Hoofdstuk 6. Beschrijving Casussen

6.4 Casus 4: Gemeente Sittard-Geleen, Vixia en RWM

De vierde casus betreft de gemeente Sittard-Geleen. De casus valt onder de groep: integratie van taken ligt bij de gemeente. Binnen de casus zijn de twee andere ‘spelers’ de Vixia (SW-bedrijf) en RWM (afval- en reinigingsbedrijf).

6.4.1 Situatie vooraf

Om de situatie vooraf te beschrijven moet worden teruggekeken naar begin 2012. Alle werkzaamheden binnen de gemeente Sittard-Geleen met betrekking tot groentaken werden uitgevoerd door de gemeente zelf, Vixia of private aannemers. Hierbij werd 80% van het werk door de eerste twee partijen uitgevoerd. De derde partij in de samenwerking, RWM, was verantwoordelijk voor de grijstaken en de afvalinzameling. Hierbij werkten zowel Vixia als RWM voor meerdere gemeenten in de omgeving. Beide partijen voerden deze werkzaamheden uit op basis van bestekken voor de betreffende gemeente. Hierbij werd Vixia gezien als reguliere aannemer.
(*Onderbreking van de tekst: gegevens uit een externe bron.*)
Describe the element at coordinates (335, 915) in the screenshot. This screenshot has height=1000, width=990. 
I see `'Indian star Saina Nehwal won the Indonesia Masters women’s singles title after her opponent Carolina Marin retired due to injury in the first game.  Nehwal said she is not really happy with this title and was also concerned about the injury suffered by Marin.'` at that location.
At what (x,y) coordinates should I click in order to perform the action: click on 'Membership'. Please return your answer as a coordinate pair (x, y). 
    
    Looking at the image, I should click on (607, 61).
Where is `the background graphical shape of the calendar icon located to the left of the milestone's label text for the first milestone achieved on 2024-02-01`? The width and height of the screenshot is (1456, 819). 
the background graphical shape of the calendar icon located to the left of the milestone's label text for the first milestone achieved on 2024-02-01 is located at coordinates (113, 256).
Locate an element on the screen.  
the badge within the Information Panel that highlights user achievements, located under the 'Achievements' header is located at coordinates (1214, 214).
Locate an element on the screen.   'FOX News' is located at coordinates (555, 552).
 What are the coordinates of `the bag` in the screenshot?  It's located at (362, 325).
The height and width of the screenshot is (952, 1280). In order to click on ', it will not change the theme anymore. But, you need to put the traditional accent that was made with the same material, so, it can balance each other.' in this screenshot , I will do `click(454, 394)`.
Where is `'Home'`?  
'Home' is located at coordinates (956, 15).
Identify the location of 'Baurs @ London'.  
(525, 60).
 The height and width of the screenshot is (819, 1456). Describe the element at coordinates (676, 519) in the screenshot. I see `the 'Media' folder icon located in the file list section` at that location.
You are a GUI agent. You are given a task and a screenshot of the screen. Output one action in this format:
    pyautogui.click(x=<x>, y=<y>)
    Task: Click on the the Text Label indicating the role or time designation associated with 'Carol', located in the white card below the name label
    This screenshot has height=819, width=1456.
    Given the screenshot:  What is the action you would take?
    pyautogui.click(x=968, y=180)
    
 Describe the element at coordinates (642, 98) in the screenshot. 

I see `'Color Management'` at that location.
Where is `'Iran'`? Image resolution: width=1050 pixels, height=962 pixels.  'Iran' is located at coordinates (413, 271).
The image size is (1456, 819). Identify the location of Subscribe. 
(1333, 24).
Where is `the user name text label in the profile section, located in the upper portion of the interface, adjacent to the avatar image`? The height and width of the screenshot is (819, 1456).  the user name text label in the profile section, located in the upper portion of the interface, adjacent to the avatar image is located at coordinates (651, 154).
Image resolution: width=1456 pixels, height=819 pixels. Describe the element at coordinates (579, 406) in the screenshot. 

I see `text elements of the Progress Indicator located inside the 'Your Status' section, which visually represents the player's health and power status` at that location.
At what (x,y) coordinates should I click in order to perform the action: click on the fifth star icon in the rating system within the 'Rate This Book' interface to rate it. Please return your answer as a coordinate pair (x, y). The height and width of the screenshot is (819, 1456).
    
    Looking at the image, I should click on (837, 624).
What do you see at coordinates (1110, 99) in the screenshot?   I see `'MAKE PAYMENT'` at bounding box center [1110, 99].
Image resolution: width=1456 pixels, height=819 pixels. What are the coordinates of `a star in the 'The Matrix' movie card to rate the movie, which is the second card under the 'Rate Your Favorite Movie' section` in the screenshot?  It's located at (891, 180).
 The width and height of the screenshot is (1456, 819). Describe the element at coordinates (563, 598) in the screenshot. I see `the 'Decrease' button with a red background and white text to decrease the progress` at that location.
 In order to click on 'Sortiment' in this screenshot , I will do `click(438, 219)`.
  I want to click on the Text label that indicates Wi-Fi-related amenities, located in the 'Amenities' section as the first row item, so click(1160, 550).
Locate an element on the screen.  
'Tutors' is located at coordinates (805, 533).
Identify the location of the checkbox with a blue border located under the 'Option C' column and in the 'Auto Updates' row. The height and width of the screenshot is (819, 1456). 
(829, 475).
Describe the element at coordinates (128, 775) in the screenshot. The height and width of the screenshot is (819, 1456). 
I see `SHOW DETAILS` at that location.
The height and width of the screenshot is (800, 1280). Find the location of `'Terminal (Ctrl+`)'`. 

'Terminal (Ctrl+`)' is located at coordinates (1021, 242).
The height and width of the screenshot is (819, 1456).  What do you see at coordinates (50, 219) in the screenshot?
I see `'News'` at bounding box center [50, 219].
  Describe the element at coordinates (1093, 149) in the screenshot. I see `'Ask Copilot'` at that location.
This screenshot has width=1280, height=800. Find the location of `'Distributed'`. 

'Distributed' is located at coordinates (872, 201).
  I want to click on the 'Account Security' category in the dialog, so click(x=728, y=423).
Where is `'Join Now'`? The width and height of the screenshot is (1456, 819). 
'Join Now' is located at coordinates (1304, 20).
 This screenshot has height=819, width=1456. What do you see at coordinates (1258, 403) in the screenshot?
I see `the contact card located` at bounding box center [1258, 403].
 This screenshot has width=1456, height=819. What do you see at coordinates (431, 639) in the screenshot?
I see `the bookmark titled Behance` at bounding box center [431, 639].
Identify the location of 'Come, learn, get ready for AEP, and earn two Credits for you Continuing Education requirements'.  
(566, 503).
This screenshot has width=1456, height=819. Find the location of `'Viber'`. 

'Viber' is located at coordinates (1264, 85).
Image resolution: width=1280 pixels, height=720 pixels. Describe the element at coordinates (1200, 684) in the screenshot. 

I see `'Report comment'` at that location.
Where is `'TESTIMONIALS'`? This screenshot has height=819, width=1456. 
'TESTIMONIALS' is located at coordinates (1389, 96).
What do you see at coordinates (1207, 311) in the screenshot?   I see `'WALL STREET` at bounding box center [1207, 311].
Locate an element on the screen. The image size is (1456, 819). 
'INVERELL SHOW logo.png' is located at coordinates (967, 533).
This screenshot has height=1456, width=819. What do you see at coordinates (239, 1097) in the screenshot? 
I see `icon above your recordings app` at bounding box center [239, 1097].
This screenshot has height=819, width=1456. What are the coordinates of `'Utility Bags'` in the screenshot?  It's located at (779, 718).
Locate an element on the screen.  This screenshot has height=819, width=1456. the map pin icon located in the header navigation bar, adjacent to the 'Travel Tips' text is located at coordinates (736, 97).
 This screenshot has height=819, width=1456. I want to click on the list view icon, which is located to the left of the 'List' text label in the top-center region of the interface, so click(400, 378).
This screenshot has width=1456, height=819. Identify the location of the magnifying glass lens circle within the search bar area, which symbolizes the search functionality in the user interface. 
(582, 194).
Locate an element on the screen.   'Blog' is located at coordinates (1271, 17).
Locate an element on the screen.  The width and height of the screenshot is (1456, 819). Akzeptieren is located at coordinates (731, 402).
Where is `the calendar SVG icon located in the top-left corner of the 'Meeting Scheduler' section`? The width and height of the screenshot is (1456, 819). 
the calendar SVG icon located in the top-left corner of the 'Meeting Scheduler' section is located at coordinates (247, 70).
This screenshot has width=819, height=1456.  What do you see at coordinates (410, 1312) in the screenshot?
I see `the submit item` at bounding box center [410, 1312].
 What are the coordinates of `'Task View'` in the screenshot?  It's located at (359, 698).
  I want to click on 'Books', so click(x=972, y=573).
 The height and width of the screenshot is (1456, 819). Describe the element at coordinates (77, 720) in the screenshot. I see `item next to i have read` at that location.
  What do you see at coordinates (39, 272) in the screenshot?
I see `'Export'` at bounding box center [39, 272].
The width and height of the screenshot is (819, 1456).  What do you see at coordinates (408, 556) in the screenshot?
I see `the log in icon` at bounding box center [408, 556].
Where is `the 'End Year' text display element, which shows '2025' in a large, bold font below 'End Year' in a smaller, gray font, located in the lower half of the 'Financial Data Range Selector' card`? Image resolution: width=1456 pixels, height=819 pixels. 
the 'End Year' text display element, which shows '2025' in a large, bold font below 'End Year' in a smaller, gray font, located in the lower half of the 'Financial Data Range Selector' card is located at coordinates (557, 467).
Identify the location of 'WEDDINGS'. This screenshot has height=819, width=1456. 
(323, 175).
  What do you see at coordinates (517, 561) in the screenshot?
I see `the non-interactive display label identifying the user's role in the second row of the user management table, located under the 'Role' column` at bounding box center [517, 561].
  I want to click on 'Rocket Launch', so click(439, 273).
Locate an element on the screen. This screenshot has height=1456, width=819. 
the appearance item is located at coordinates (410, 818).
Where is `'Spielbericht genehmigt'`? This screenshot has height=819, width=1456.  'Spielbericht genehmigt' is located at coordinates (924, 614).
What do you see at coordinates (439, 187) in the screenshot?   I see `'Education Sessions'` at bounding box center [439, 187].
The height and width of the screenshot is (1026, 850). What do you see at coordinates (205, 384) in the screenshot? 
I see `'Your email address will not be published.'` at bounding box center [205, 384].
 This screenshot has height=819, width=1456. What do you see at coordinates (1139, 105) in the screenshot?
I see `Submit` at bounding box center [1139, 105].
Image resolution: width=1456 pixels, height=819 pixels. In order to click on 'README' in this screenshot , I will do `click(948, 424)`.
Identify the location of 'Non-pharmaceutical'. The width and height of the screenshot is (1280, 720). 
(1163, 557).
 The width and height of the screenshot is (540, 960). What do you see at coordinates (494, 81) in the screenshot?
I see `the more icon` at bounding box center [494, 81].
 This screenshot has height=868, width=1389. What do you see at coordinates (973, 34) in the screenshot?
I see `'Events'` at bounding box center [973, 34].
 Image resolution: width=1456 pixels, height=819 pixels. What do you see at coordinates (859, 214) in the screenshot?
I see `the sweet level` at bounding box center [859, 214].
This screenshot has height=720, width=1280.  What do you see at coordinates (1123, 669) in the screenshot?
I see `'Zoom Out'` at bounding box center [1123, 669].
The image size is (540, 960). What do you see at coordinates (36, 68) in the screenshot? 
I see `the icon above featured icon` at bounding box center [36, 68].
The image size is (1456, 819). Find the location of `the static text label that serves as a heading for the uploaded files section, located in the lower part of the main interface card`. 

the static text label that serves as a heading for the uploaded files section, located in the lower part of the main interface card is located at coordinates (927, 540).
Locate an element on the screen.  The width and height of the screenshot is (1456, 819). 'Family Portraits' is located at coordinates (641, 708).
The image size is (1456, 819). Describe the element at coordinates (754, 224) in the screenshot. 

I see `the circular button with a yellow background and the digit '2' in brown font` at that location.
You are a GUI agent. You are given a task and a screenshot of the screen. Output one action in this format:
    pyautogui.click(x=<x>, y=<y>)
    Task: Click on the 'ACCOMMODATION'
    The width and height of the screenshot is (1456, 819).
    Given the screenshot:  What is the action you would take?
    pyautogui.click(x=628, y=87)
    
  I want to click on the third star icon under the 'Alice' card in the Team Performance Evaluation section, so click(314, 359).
De resterende 20% van de groenwerkzaamheden die niet door Vixia of de gemeente zelf werden uitgevoerd werden uitbesteed aan particuliere aannemers. Dit betrof vaak specialistisch werk of werk waarvoor geen mankracht meer beschikbaar was.

6.4.2 Aanleiding

Door de komst van de WWNV en nu de Participatiewet, het verouderen van het personeelsbestand van de gemeentelijke dienst en de groeiende druk op het cliëntenbestand van de Sociale Dienst en SW, heeft de gemeente Sittard-Geleen samen met Vixia besloten om een (leer)werkbedrijf op te richten per april 2012. Door dit besluit te nemen hoopte de gemeenteraad een financiële besparing te realiseren en minder beroep te doen op marktpartijen. Hierbij is het doel om mensen met een afstand tot de arbeidsmarkt, zowel SW als WWB, te laten integreren en werkfit te maken voor de arbeidsmarkt. Zodat deze mensen uit het sociale vangnet verdwijnen. Het initiatief voor de

samenwerking is vanuit de gemeente gekomen, tot meer samenwerking in de openbare ruimte. Door meer samenwerking te zoeken kunnen de eerder genoemde ontwikkelingen een betere plaats worden geboden binnen de drie partijen.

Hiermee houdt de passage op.